Anatomy of a Search Engine

By now you probably have a fuzzy picture of how a search engine works. But there’s much more to it than just the basic overview you’ve seen so far. In fact, search engines have several parts. Unfortunately, it’s rare that you find an explanation for just how a search engine is made — and that information is vitally important to succeeding with search engine optimization (SEO).

Query interface
The query interface is what most people are familiar with, and it’s probably what comes to mind when you hear the term “search engine.” The query interface is the page that users see when they navigate to a search engine to enter a search term.

There was a time when the search engine interface looked very much like the google.com. The interface was a simple page with a search box and a button to activate the search.

Today, many search engines on the Web have added much more personalized content in an attempt to capitalize on the real estate available to them. For example, Yahoo! Search, allows users to personalize their pages with a free e-mail account, weather information, news, sports, and many other elements designed to make users want to return to that site to conduct their web searches.

One other option users have for customizing the interfaces of their search engines is a capability like the one Google offers. The Google search engine has a customizable interface to which users can add different gadgets. These gadgets allow users to add features to their customized Google search home that meet their own personal needs or tastes.

When it comes to search engine optimization, Google’s user interface offers the most ability for you to reach your target audience, because it does more than just optimize your site for search; if there is a useful tool or feature available on your site, you can allow users to have access to this tool or feature through the Application Programming Interface (API) made available by Google. This allows you to have your name in front of users on a daily basis.
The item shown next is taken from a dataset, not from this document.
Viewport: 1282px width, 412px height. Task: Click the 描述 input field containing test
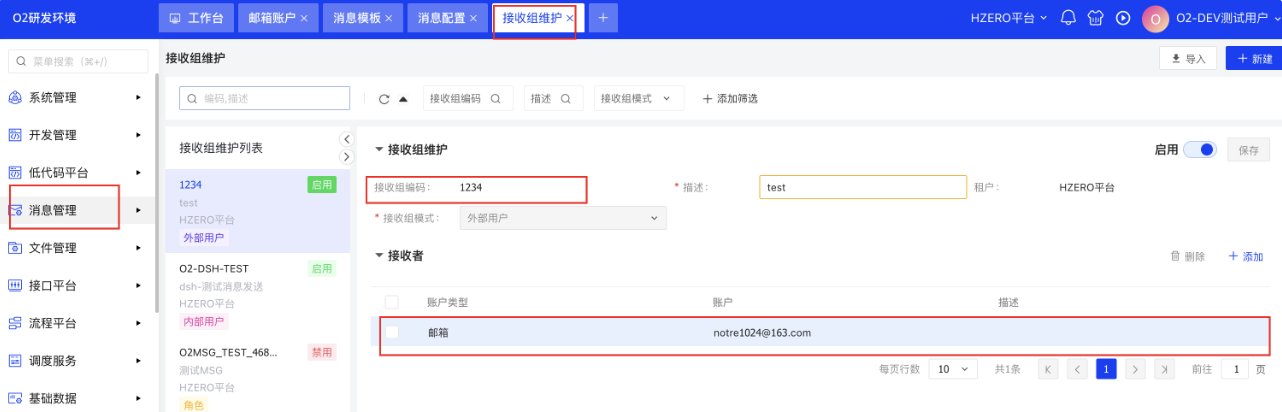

For example, a company called PDF24.org has a Google gadget that allows users to turn their documents into PDF files, right from their Google home page once the gadget has been added. If the point of search engine optimization is ultimately to get your name in front of as many people as possible, as often as possible, then making a gadget available for addition to Google’s personalized home page can only further that goal.

Crawlers, spiders, and robots

The query interface is the only part of a search engine that the user ever sees. Every other part of the search engine is behind the scenes, out of view of the people who use it every day. That doesn’t mean it’s not important, however. In fact, what’s in the back end is the most important part of the search engine.

If you’ve spent any time on the Internet, you may have heard a little about spiders, crawlers, and robots. These little creatures are programs that literally crawl around the Web, cataloging data so that it can be searched. In the most basic sense all three programs — crawlers, spiders, and robots — are essentially the same. They all “collect” information about each and every web URL.

This information is then cataloged according to the URL on which they’re located and are stored in a database. Then, when a user uses a search engine to locate something on the Web, the references in the database are searched and the search results are returned.

Databases
Every search engine contains or is connected to a system of databases, where data about each URL on the Web (collected by crawlers, spiders, or robots) is stored. These databases are massive storage areas that contain multiple data points about each URL.

The data might be arranged in any number of different ways, and will be ranked according to a method of ranking and retrieval that is usually proprietary to the company that owns the search engine.

Search algorithms

All of the parts of the search engine are important, but the search algorithm is the cog that makes everything work. It might be more accurate to say that the search algorithm is the foundation on which everything else is built. How a search engine works is based on the search algorithm, or the way that data is discovered by the user.

In very general terms, a search algorithm is a problem-solving procedure that takes a problem, evaluates a number of possible answers, and then returns the solution to that problem. A search algorithm for a search engine takes the problem (the word or phrase being searched for), sifts through a database that contains cataloged keywords and the URLs those words are related to, and then returns pages that contain the word or phrase that was searched for, either in the body of the page or in a URL that points to the page.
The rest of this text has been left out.